Suddenly, he realized that he was not the only one who was tired. Loial looked worn and gaunt. His coat was rumpled and hung loosely on him. It was dangerous for an Ogier to be outside the
stedding
too long, and Loial had left his home a good five years ago. Maybe those brief visits over the last few months had not been enough for him. “Maybe you should go home now, Loial.
Stedding
Shangtai is a only a few days from here.”

Loial’s chair creaked alarmingly as he sat bolt upright. His ears shot upright, too, in alarm. “My mother will be there, Rand. She’s a famous Speaker. She would never miss a Great Stump.”

“She can’t have come all the way back from the Two Rivers already,” Rand told him. Loial’s mother was supposedly a famous walker, too, yet there were limits, even for Ogier.

“You don’t know my mother,” Loial muttered, a drum booming darkly. “She’ll still have Erith in tow, too. She will.”

Min leaned toward the Ogier, a dangerous light in her eyes. “The way you talk about Erith, I know you want to marry her, so why do you keep running from her?”

Rand studied her from the fireplace. Marriage. Aviendha assumed that he would marry her, and Elayne and Min as well, in the Aiel fashion. Elayne appeared to think so, too, strange as that seemed. He thought she did. What did Min think? She had never said. He should never have let them bond him. The bond would smother them in grief when he died.

Loial’s ears trembled with caution, now. Those ears were one reason Ogier made poor liars. He made placating gestures as though Min were the larger of them. “Well, I do want to, Min. Of course, I do. Erith is beautiful, and very perceptive. Did I ever tell you how carefully she listened to me explain about . . . ? Of course, I did. I tell everybody I meet. I do want to marry her. But not yet. It isn’t like with you humans, Min. You do everything Rand asks.
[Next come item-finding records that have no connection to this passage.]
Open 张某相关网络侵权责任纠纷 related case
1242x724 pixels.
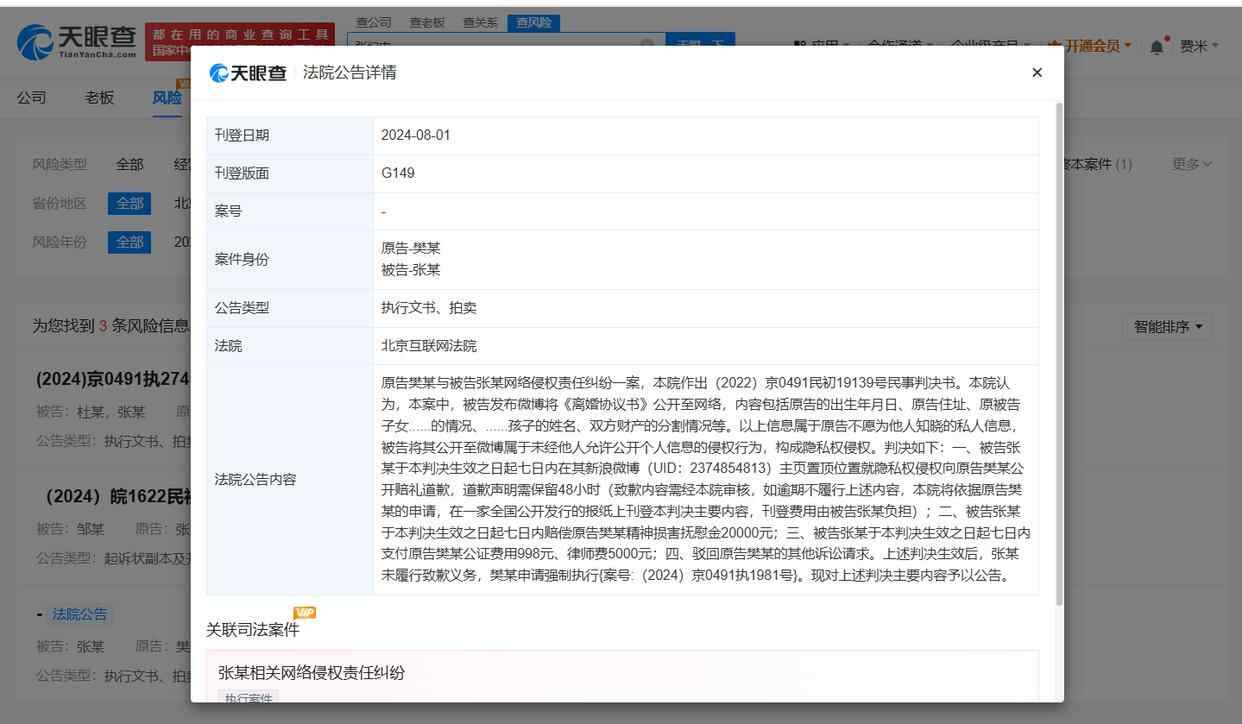(311, 672)
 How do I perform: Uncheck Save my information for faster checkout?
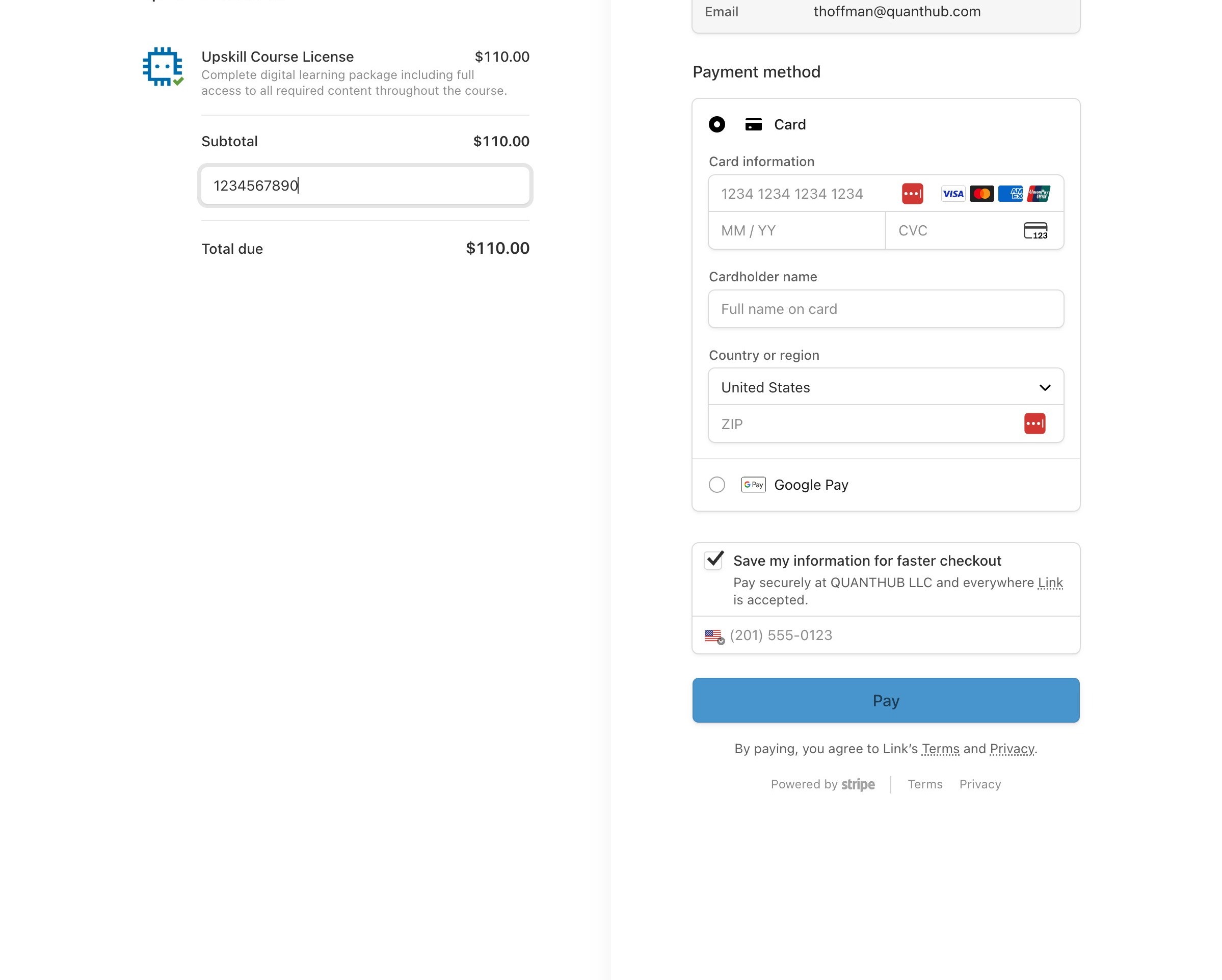(x=713, y=560)
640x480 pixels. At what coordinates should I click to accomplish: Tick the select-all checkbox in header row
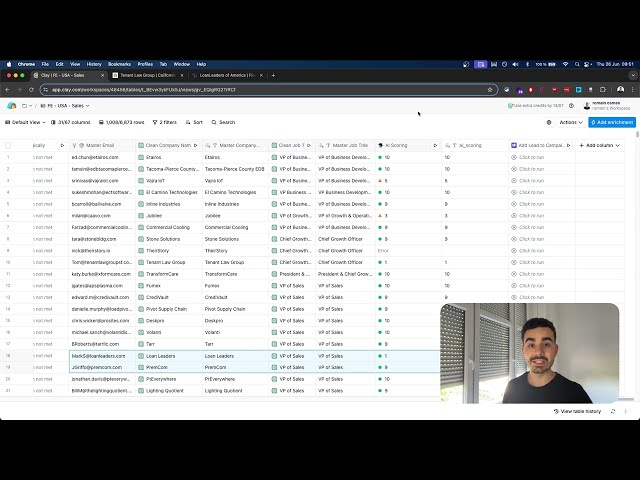[x=8, y=145]
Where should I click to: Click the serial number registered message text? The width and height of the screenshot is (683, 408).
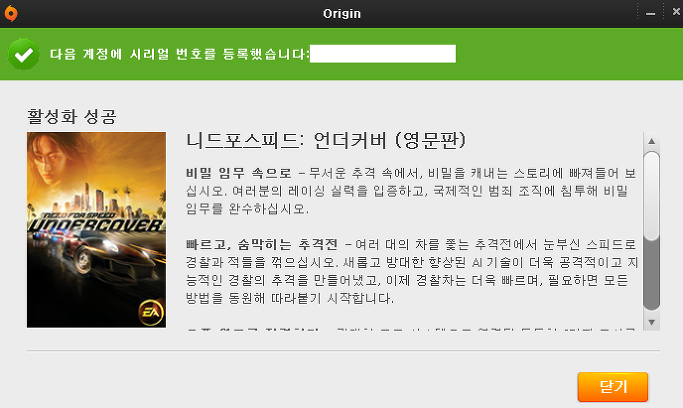(x=179, y=54)
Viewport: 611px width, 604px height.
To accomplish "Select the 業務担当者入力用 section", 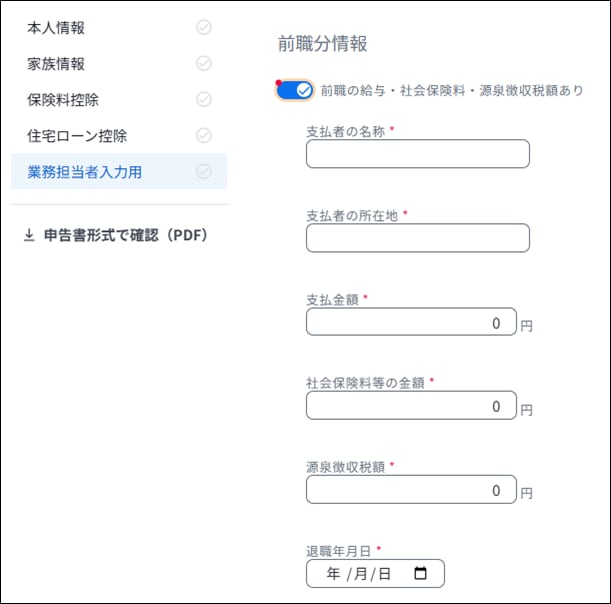I will pos(84,172).
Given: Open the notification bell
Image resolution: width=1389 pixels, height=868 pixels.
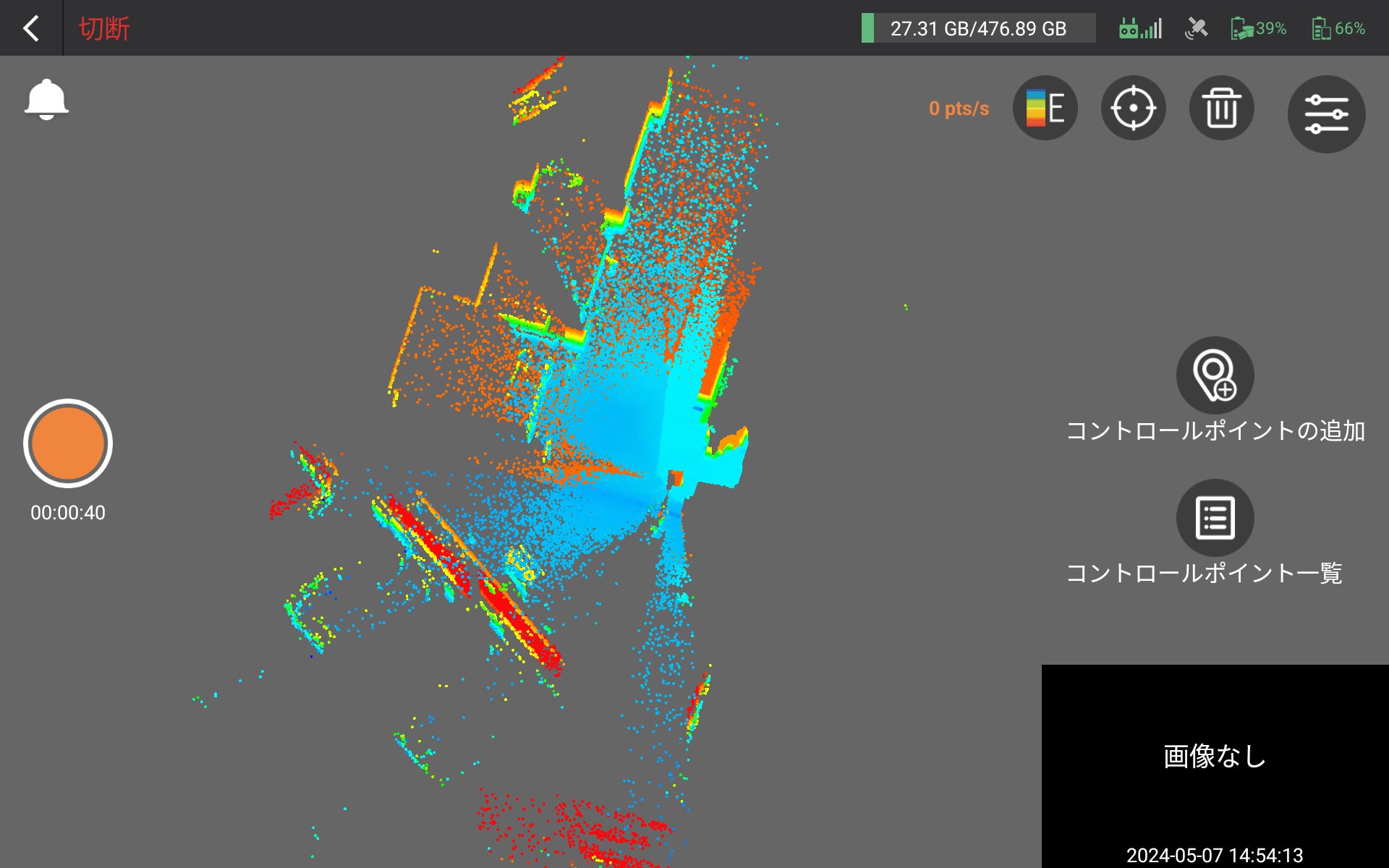Looking at the screenshot, I should coord(46,100).
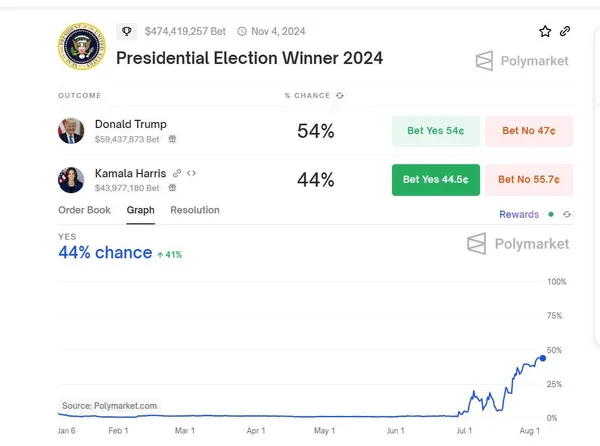
Task: Open the Order Book tab
Action: click(x=84, y=210)
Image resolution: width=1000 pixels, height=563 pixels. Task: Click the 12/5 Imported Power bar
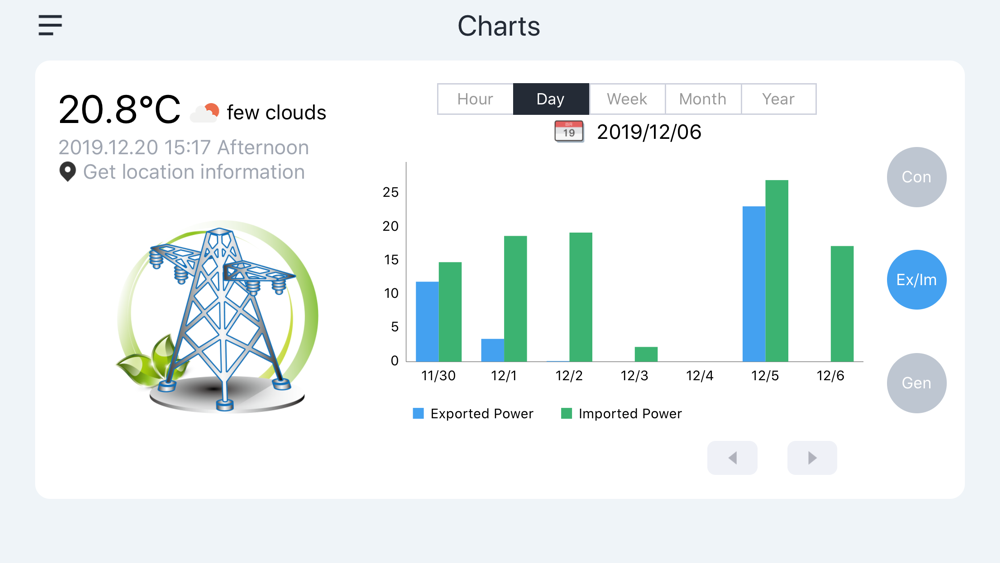coord(777,270)
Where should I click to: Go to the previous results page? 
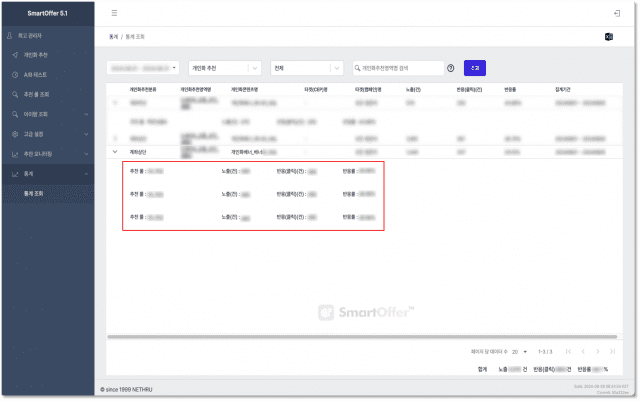[584, 352]
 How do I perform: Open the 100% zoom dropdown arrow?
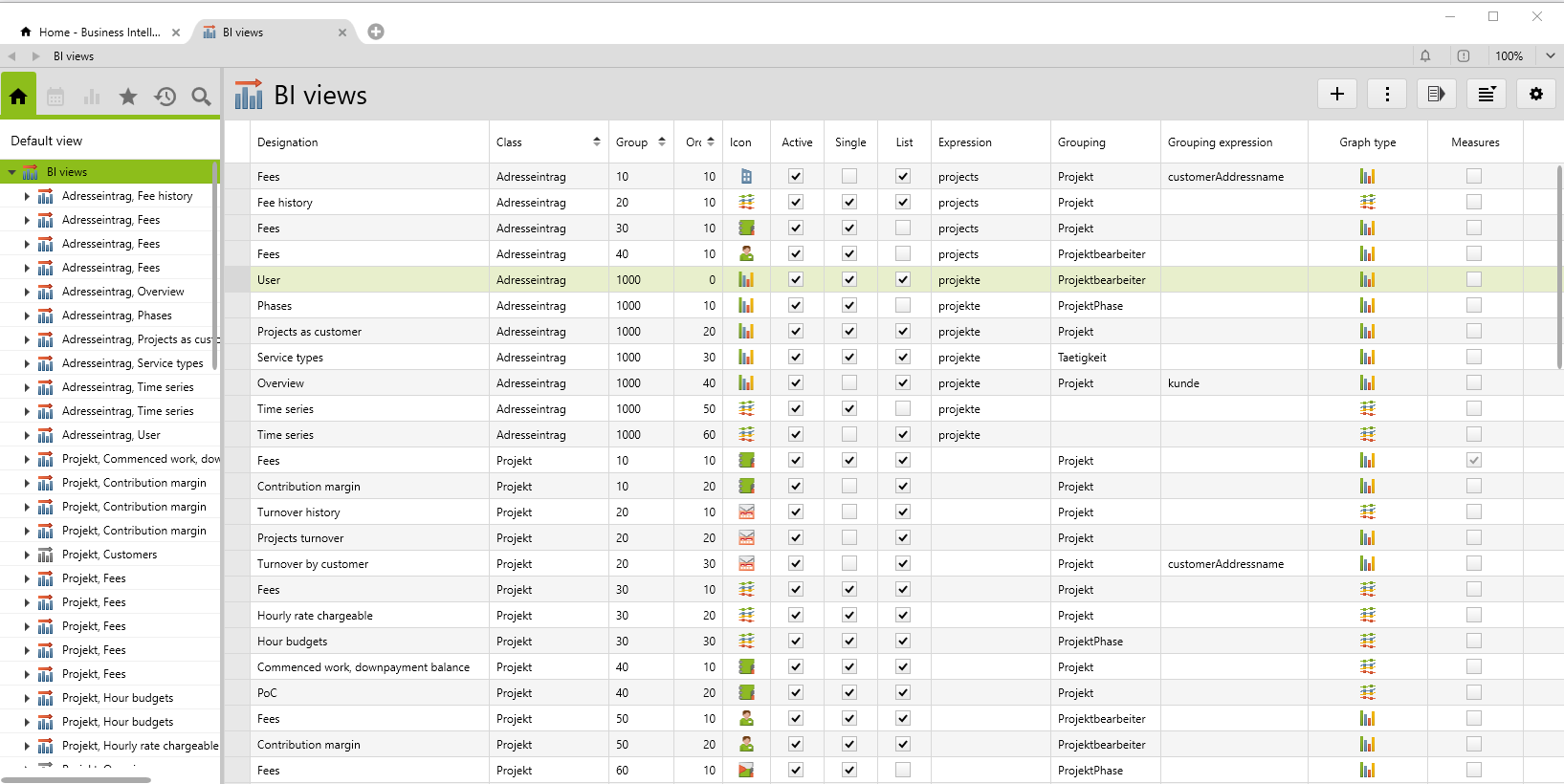1550,56
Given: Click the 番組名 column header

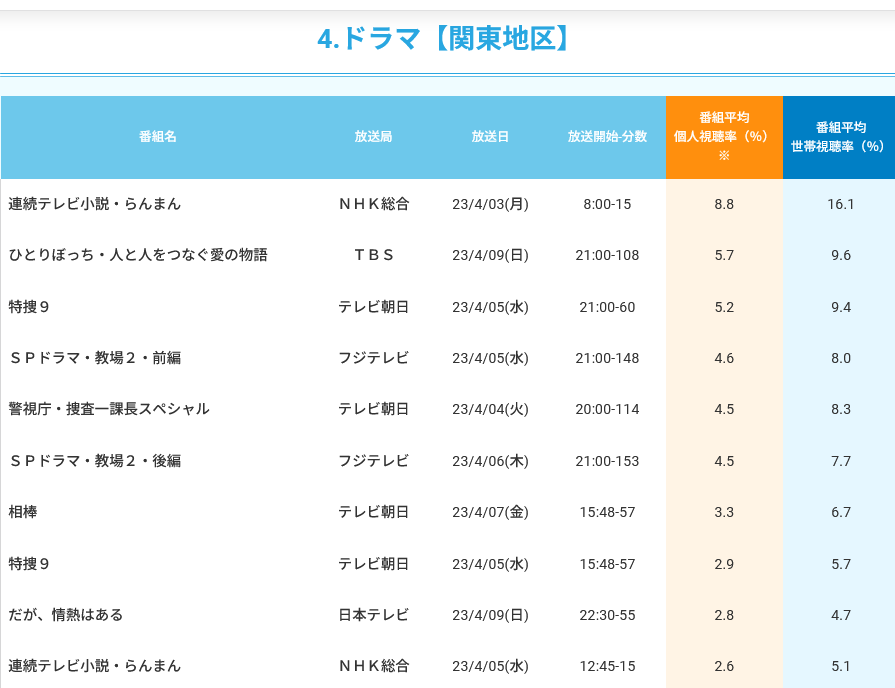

Erith will expect me to settle down and stay home. Wives never let a husband go anywhere or do anything, if it means leaving the
stedding
for more than a few days. I have my book to finish, and how can I do that if I don’t see everything Rand does? I’m sure he’s done all sorts of things since I left Cairhien, and I know I’ll never get it all down right. Erith just wouldn’t understand. Min? Min, are you angry with me?”